Ernane Galvêas vivia a vida como se estivesse a surfar sobre uma poesia, seja sobre ondas de maré mansa ou sobre ondas de tempestade. Como poeta, poucos sabem, lançou o livro “Os Rios da Minha Vida”, publicado em 2015 pela Topbooks.

Vejamos duas belas passagens desse livro. Inicialmente, o capítulo “Vida Sem Rumo” (página 98):

Eu só queria que você soubesse

o que eu sinto

e que eu não minto.

A saudade que tenho e que não finda

E a lembrança do amor, maior ainda.

Fico lembrando o passado

Tendo você ao meu lado

Ser amado, ser feliz

Isso foi tudo que eu quis.

 

E porque ando adoidado

Ao sabor da ventania

Corre meu barco, sonado

Seja noite, seja dia

 

Em que porto não sei vou atracar.

Se estou indo depressa ou devagar

Eta vida mais burra essa minha,

Ser um pobre plebeu, com uma rainha,

Se essa moça me acena, vou com ela

Reconheço outra vez que a vida é dela.

 

 E, na página 98, “Caminhada”:

Para onde vais?

Não sei.

E quando voltas?

Jamais.

E por que tantas revoltas?

Porque estou certo que errei.

Vais deixar tudo para trás?

Não sei.

 

As coisas não são como pensei.

Talvez vá atrás da vida, de uma ilusão perdida.

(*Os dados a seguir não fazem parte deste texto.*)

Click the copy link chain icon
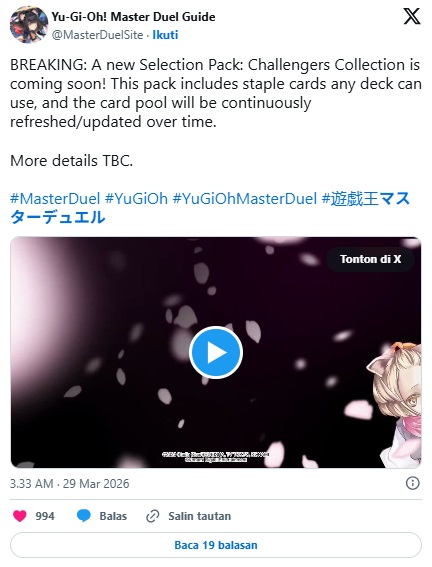This screenshot has height=567, width=432. pos(153,516)
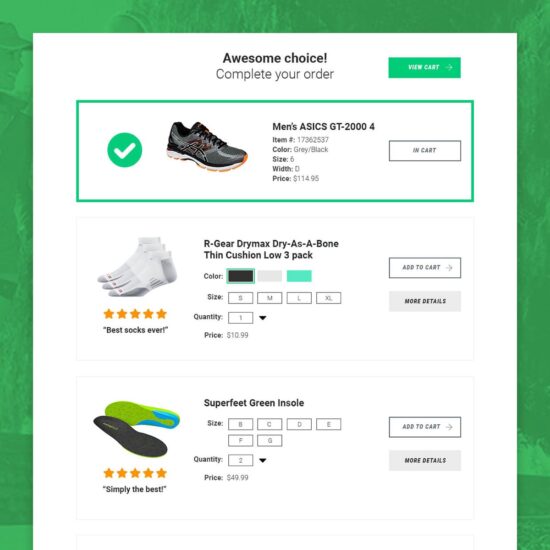Click the five-star rating under the insole
The height and width of the screenshot is (550, 550).
135,473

E como vais? Vais com alguém?

Não. Vou nas asas da ilusão. Como qualquer passarinho

Que precisa de carinho

Do aconchego do seu ninho.

 

Quando li de improviso esses dois versos na cerimônia de formatura da EPGE, o Ministro rebateu, com sua irreverência habitual: “Agora vocês já sabem por que não segui a carreira de poeta – teria fracassado. Tive que estudar economia”.

Assim era Ernane Galvêas. De uma modéstia e rapidez intelectual capazes de constantemente alegrar o espírito e impressionar aqueles que o conheciam. Assim será sempre, em nossa memória, o eterno e insuperável Ministro Ernane Galvêas.

 

Repercussão na Mídia:

 


[1]  Segundo relato de Sergio Quintella feito no livro supracitado “As Crises da Minha Vida”, Galvêas gostava também de cantar, tendo apresentado certa vez ao violão, para um grupo de amigos positivamente surpresos, durante viagem ao exterior, seu repertório de cantorias preferidas.